Нет настоящих движений без ненависти к государству, но этого фактически еще не знали немецкие пангерманисты в относительно стабильных условиях довоенной Германии. Движения в Австро-Венгрии, где ненависть к государству выражала патриотизм подавляемых национальностей и где партии (за исключением Социал-демократической партии, после Христианско-социальной партии — единственной, искренне лояльной к Австрии) формировались по национальным, а не по классовым признакам. Это стало возможным потому, что экономические и национальные интересы здесь почти совпадали, а экономический и социальный статус большей частью зависел от национальности. Тем самым национализм, который в национальных государствах был объединяющей силой, здесь сразу превратился в принцип внутреннего раскола, что стало решающим различием в структуре тамошних партий по сравнению с партиями национальных государств. То, что удерживало вместе членов партий в многонациональной Австро-Венгрии, представляло собой не конкретный интерес, как в других континентальных партийных системах, или конкретный принцип для организации действия, как в англосаксонских странах, а главным образом чувство принадлежности к одной национальности. Строго говоря, это должно бы быть и было величайшей слабостью австрийских партий, ибо из чувства племенной принадлежности нельзя вывести никаких определенных целей и программ.

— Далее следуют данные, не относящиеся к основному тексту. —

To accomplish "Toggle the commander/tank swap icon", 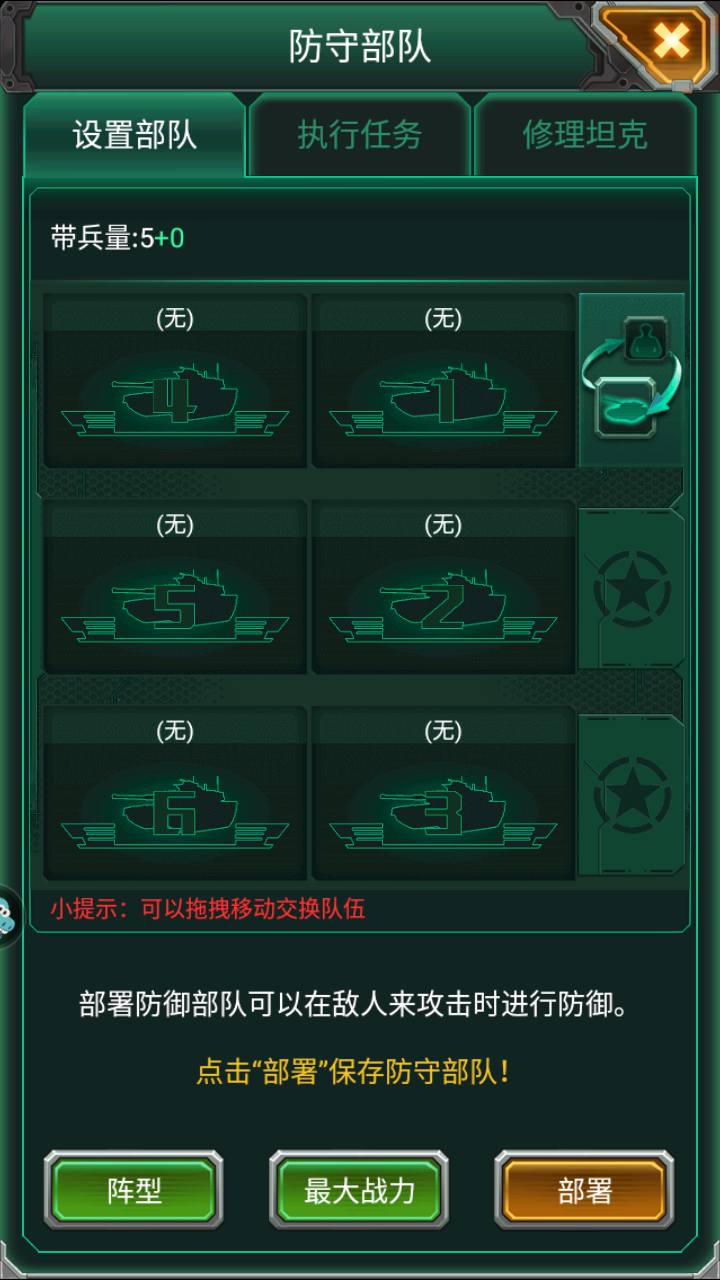I will coord(632,380).
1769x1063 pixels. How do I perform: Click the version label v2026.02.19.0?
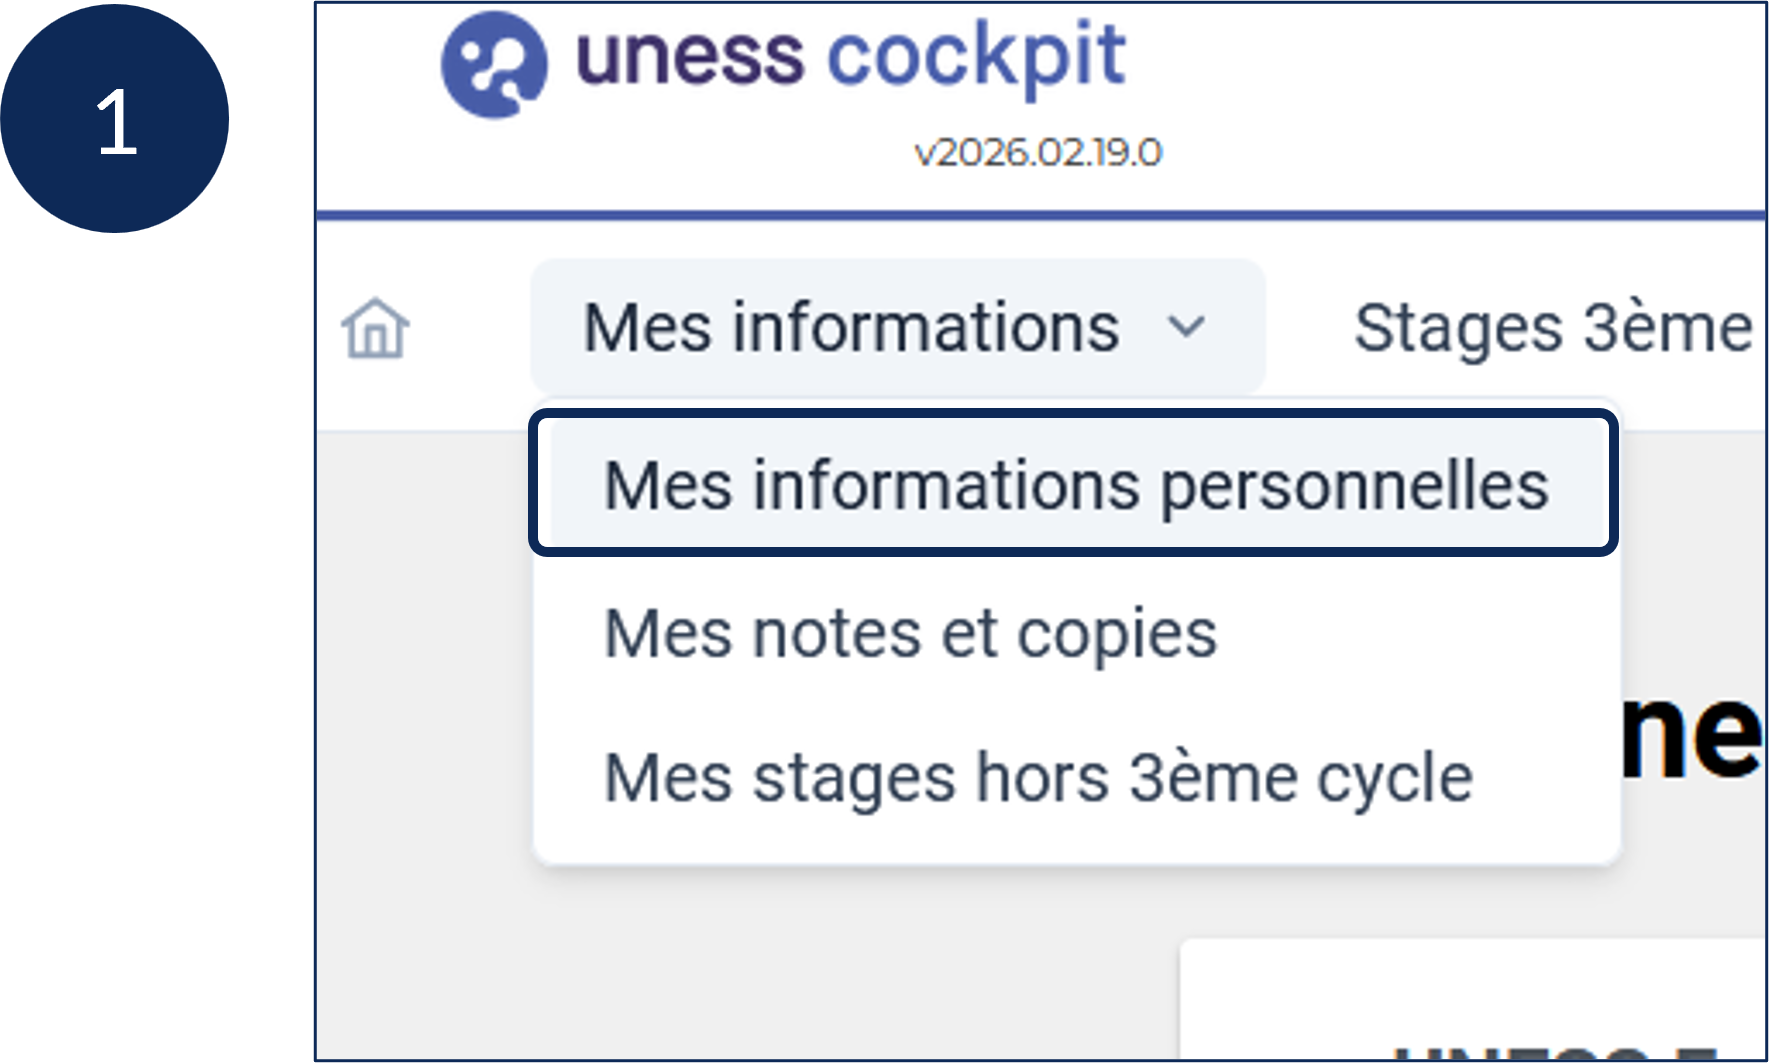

Пандвижения сделали из этого недостатка добродетель, преобразовав партии в движения и открыв этим форму организации, которая, в противоположность всем другим, никогда не нуждалась в цели или программе, но могла изо дня в день менять свою политику без вреда для своих членов. Задолго до того, как нацизм гордо провозгласил, что хотя у него есть программа, но он в ней не нуждается, пангерманисты открыли, насколько важнее для привлечения масс общее настроение, чем твердые принципы и платформы. Ибо единственное, что ценится в массовом Движении, есть именно то, что оно поддерживает себя в постоянном движении.[599] Нацисты имели обыкновение называть 14 лет Веймарской республик «временем Системы» (Systemzeit), подразумевая, что это время было бесплодным, лишенным динамизма, «не двигалось» и потому сменилось их «эрой движения».
Государство, даже в качестве однопартийной диктатуры, ощущалось помехой постоянно меняющимся потребностям все развивающегося движения. Не существовало более характерного различия между империалистской «надпартийной группой» Пангерманской лиги в самой Германии и пангерманским движением в Австрии, чем в их отношении К государству:[600] если «партия над партиями» хотела лишь завладеть государственной машиной — истинное движение стремилось к ее разрушению; если первая еще признавала государство в качестве наивысшего авторитета, раз его представительство попало в руки членов одной партии (как в Италии Муссолини), то второе признавало само движение независимым и высшим авторитетом по отношению к государству.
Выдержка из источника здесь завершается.